Don’t Start a Forest Fire to Roast a Marshmallow (literally or figuratively with AI)
My friend Andrew Winston has spent the second leg of his career the last two decades working on corporate sustainability, advising some of the largest companies in the world on how good business practices drive good business outcomes, and writing some amazing books. I posted about his first three here and here and here many years ago and oddly didn’t post about his most prominent book with Unilever CEO Paul Polman more recently. Andrew was recently named the #1 Management Thinker in the World by Thinkers50, which I didn’t even know was a thing, but now I get to tease him that he’s Public Intellectual #1.
Andrew had a great idea recently for a small but powerful browser extension that would help users understand when they’re burning more tokens on AI searches by using too complex a model for the task at hand or by letting a given chat go on too long, and then give them a roadmap to reducing their AI energy footprint while achieving comparable outcomes.
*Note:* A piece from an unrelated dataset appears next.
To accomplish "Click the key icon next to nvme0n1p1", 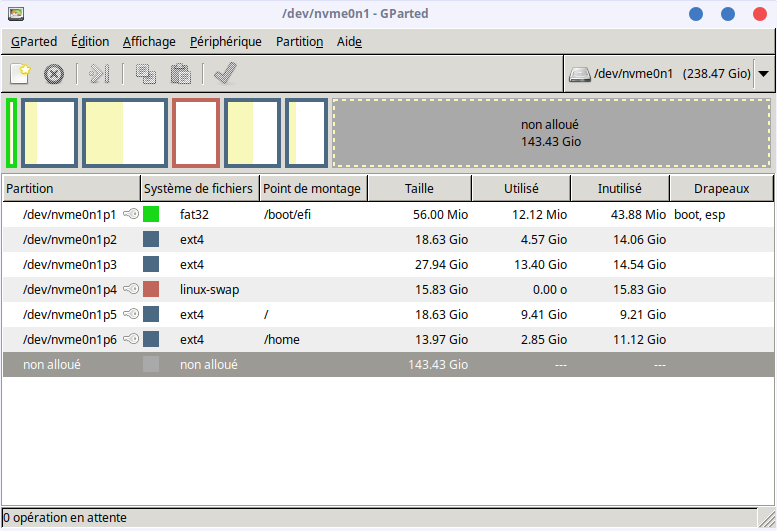I will tap(131, 214).
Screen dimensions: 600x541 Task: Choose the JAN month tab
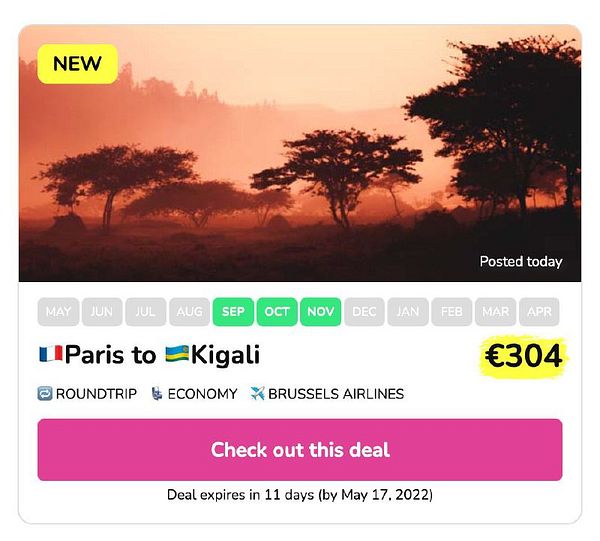point(408,312)
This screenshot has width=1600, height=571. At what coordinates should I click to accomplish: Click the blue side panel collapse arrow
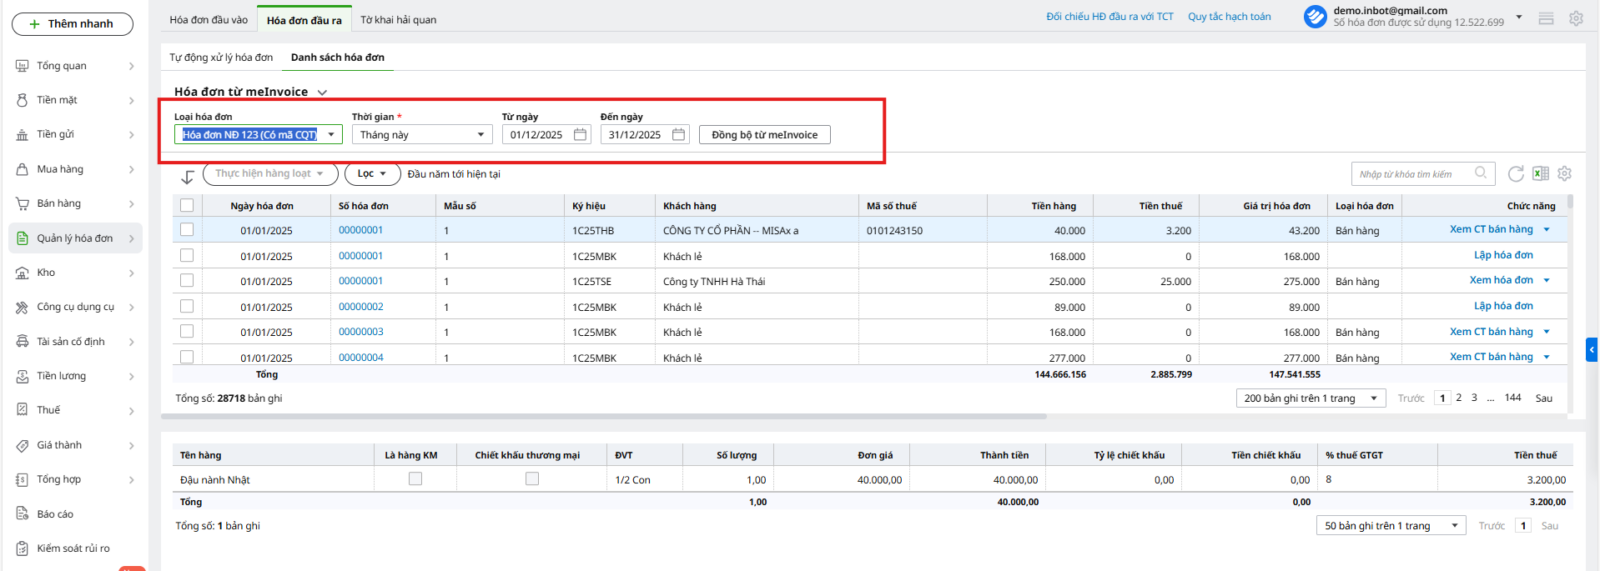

I call this the “starting a forest fire to roast a marshmallow problem.”
Unlike 24 months ago, he (a non-technical business person – I mean, he is a public intellectual after all) was able to conceive of, build, and deploy software in a matter of a few days. And…Voila! Welcome to the world, Context Coach. This isn’t a commercial effort, at least not at the moment. Andrew just wanted the world to be able to reduce its footprint from AI while still enjoying its benefits.
Here’s his LinkedIn Post, a longer Substack post with more data, the product’s web site, and most important, its Chrome Store listing.
Context Coach will take you about 2 minutes to install, and you’ll see immediate benefits with no disruption to your workflow.